SELECTED EXTRACT:
%%

Yeah they were all those things but they also made your hand tingly when you ran it over the screen and it smelled like a Tesla coil

bruhduh,
@bruhduh@lemmy.world avatar

CRTs are great for retro gaming because they made low resolutions looking better than any other tech can (by low resolutions i mean 240-360p)

TheDarksteel94,

Also, some Counter Strike players really enjoy playing on CRTs.

paultimate14,

One of the problems is survivorship bias.

The CRT’s that survive today are mostly the cream of the crop. Professional monitors that were used for decades at local TV studios. HD CRT’s from the 2000’s that were some of the last ones made, were prohibitively expensive at the time, and have been lovingly cared for by enthusiasts.

I think a lot of retro gaming enthusiasts who are in to CRT’s today are either too young to actually remember what the average CRT was like or are old enough that they were enthusiasts back even in the 90’s, only buying the absolute best of the best.

I would literally take my phone over the console TV I grew up with in my parent’s living room. I remember setting stuff down on it (it was pretty much a table), like an empty can, and the picture would go crazy. I think part of why we got rid of it was because my mom got new, wireless handsets for the landline phone that caused interference (and it was also around the time new technologies we’re replacing CRT’s).

%%

DATA PROVIDED:
%%

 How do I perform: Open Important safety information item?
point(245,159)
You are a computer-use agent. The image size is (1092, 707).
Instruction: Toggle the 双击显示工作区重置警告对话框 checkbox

%%

DIRECTIVE A: According to the CRT discussion, what made the picture on the console TV go crazy?
DIRECTIVE B: Say whether each statement agrees with the CRT discussion, and quote the deciding words: (i) Running a hand over a CRT screen could make it tingly. (ii) The low resolutions meant for CRTs are 240-360p. (iii) HD CRTs from the 2000s were cheap at the time.
DIRECTIVE C: Extend the CRT discussion, picking up after its final sentence.

TASK RESPONSE A: Setting stuff down on it, like an empty can.

TASK RESPONSE B:
(i) Yes: "they also made your hand tingly when you ran it over the screen"
(ii) Yes: "by low resolutions i mean 240-360p"
(iii) No: "were prohibitively expensive at the time"

TASK RESPONSE C:
At one point as a kid i got a 19" Zenith CRT in my bedroom. That thing was absolute garbage. Colors all over the place, the image noisy and warped. It was loud, deeper than it was wide or tall, and weighed probably 40lbs. The only two inputs were RF and RCA, but only mono because it only had one speaker.

I think most of the retro gaming community has just forgotten how bad the average CRT was.

However, I also wonder if this demand for CRT’s and that premium gaming experience is going to impact the market. Will there ever be enough demand for a Kickstarter to manufacture a few thousand high-end CRT’s? Probably not. Could there be new features or new technologies invented to try to sate this demand? Maybe. Projector glasses, retro gaming handhelds, TV’s and monitors with higher refresh rates, “gaming modes”. I wonder if some other new tech is going to come along to try to capture the benefits of good CRT’s in a modern package.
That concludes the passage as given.